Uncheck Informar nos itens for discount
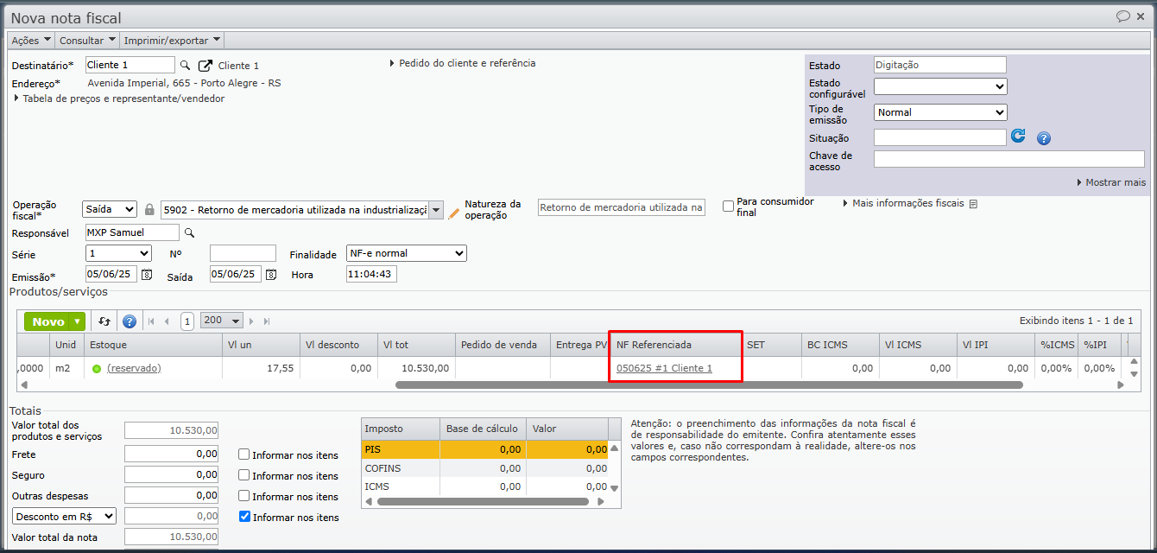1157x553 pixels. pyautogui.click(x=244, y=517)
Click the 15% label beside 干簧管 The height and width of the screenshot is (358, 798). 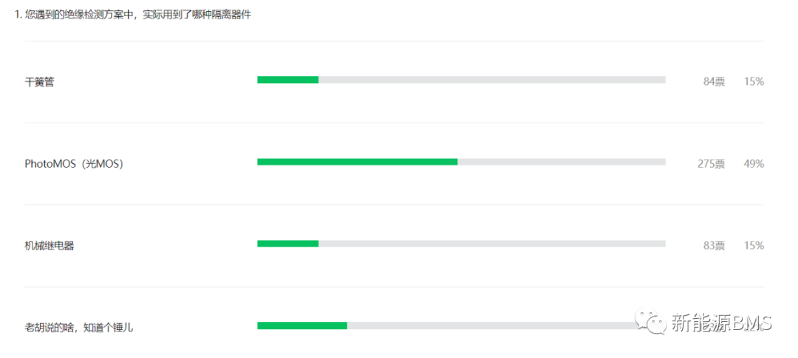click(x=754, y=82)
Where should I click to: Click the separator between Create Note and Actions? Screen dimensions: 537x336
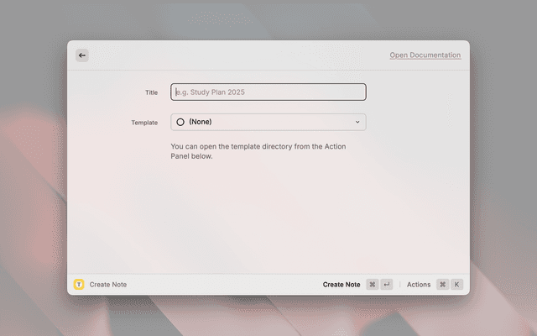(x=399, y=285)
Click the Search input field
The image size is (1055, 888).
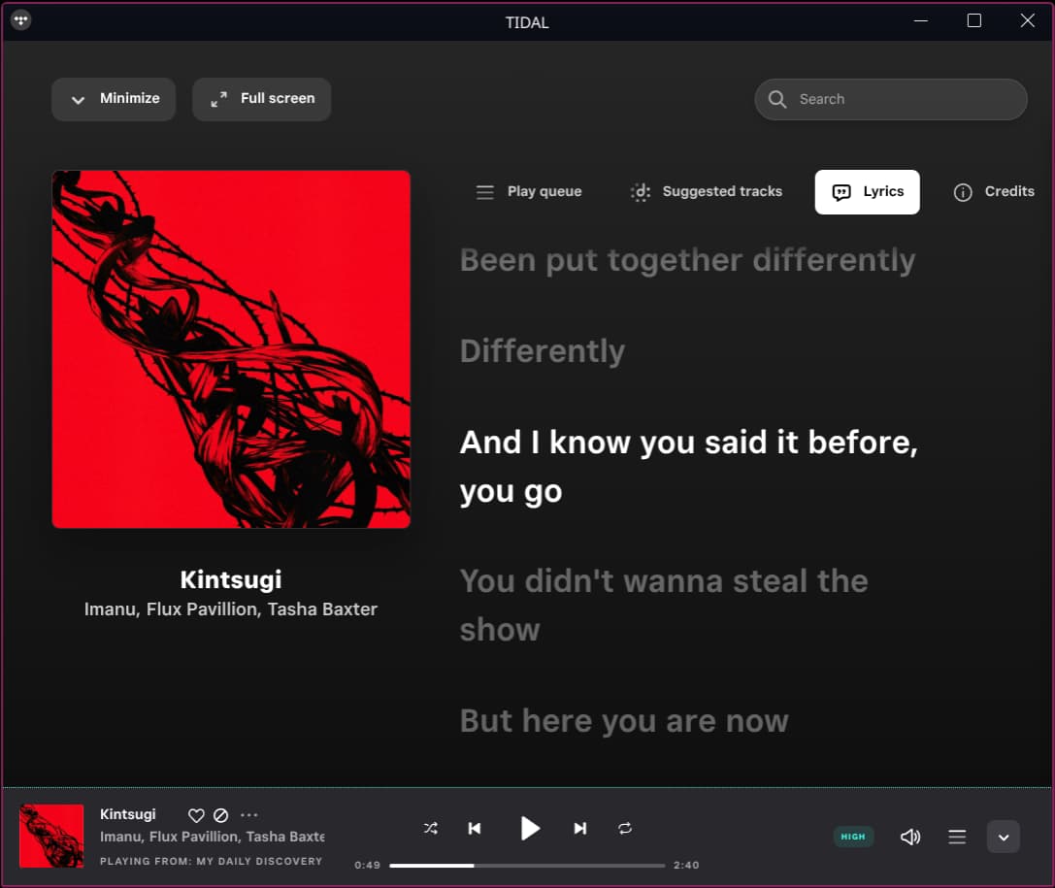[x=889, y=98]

• Your instructions:
What is needed is a word-for-word restatement of the lines from the one holding "Where should I" to the final line of the data above, inclusive, without any pictures.

• The answer:
Where should I click to: Click the separator between Create Note and Actions? Screen dimensions: 537x336
(x=399, y=285)
Click the Search input field
The image size is (1055, 888).
[x=889, y=98]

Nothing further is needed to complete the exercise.